A/N: I really like the Black Queen. Specifically the version of her in the Black Queen stories, which this fic is very loosely based on.

Title is from Rampage by Nicole Dollanganger.

Enjoy!


Alison had grown to resemble her father more in the past twenty years.

In her youth, she looked more like her mother, and still quite did — almond-shaped eyes, thick hair, small, flat nose, and full lips drawn into a pout — but she grew into her father's features. She had his pallid complexion, his sunken-in eyes, his bonier features and tall forehead. Her gloved fingers were long, like his, and she'd been given her father's height as well — towering over those around her, the large boots she wore only serving to intimidate more.

But for it all, she was still not her father — though they, on paper, had the same cold demeanor, the lack of care and emotional responses that were a point of intrigue on her father's file and a warning in hers, Alison was fallible. Human and breakable, even after the atrocities she'd committed, even after she'd tried so hard to act otherwise.

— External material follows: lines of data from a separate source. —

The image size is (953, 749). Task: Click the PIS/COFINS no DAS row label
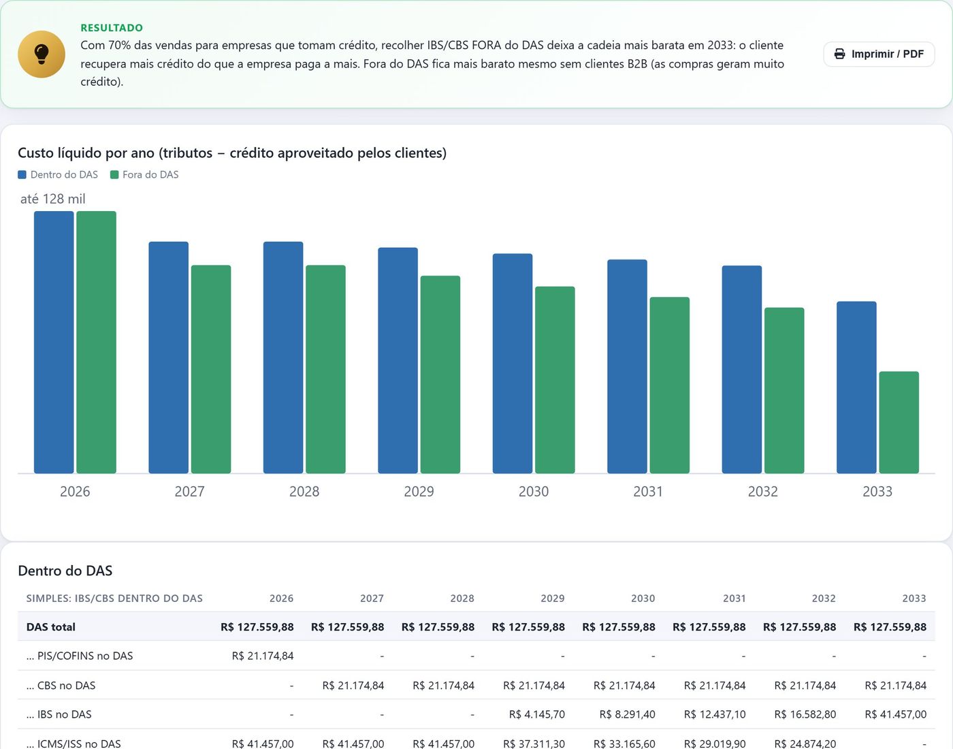(80, 656)
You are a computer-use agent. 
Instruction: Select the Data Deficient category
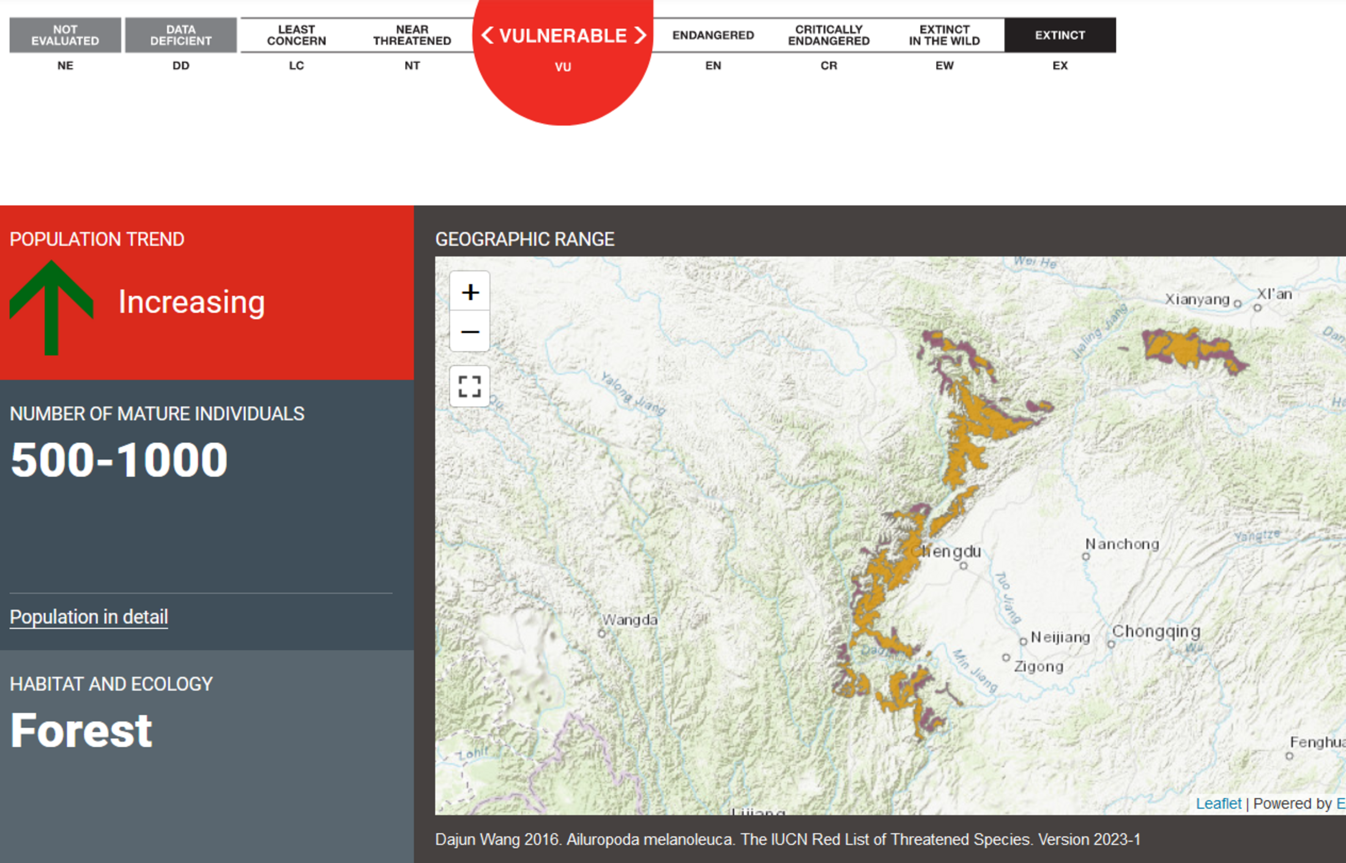coord(180,35)
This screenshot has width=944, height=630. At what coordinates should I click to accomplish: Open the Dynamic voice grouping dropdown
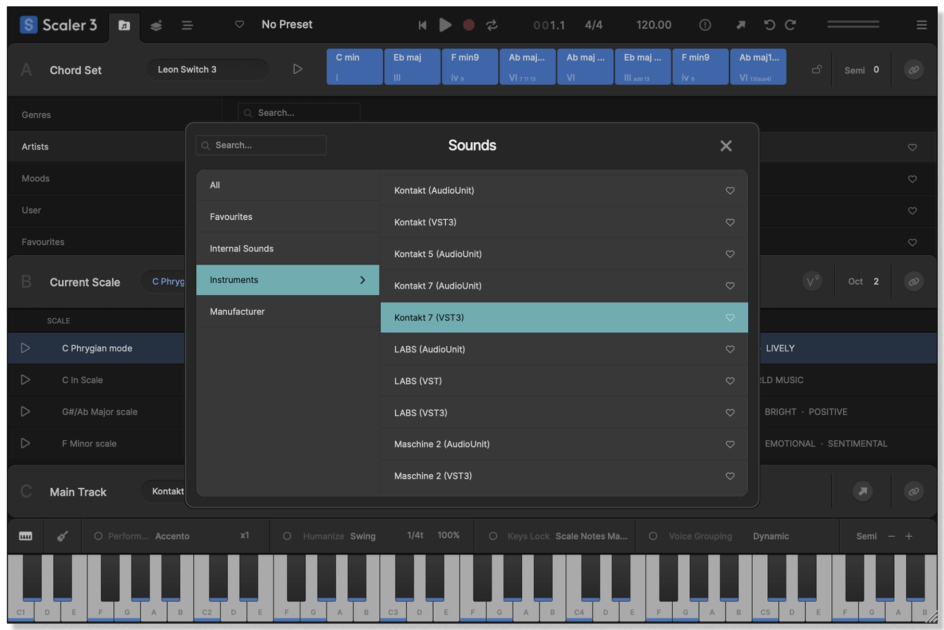tap(771, 536)
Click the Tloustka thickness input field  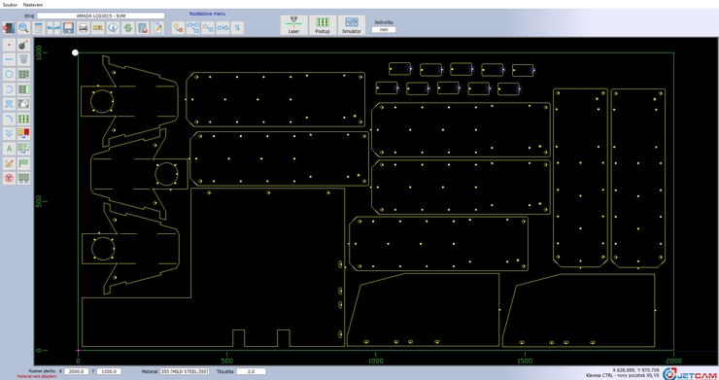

Her coldness was not her father's. It was forced — which felt obvious to Gears, but the girl's threat file seemed to describe her "sociopathy" with complete earnest. She was not born cold, nor had she been molded that way like him — her coldness was her own making, her genuine attempt at emulating her father, at emulating the personality needed to carry out the atrocities she had: it was unnatural, and he saw the cracks in that facade easily.

But perhaps that was only wishful thinking on Gears' part — the emotional part of him that had been picked free from beneath layers of repression upon seeing his daughter's face again. He saw her and saw that same little girl he had left twenty years ago — grown into his face, sure, but still a small, dark-haired child that belonged nowhere near a Foundation containment site.

Blood splattered the floor, and the thick, clunky wrench in her hands. It was hard to separate it from the red of everything else — the shrill, harsh sirens bathing the facility in red, their wailing waiting for no one, pausing not even when the rest of the world seemed to, continuing to shriek and pound Gears' head as he stared down his daughter.

They didn't know who she was. There had been no name attached to the enigmatic Black Queen, even through extensive analysis of the grainy footage she'd sent the Foundation of two wayward Agents being brutalized. The few times she leaned into frame, her face had been obscured by a scarf — Alison Chao was not yet a name the Foundation knew, or at least, not one that appeared beyond a note on Gears' file.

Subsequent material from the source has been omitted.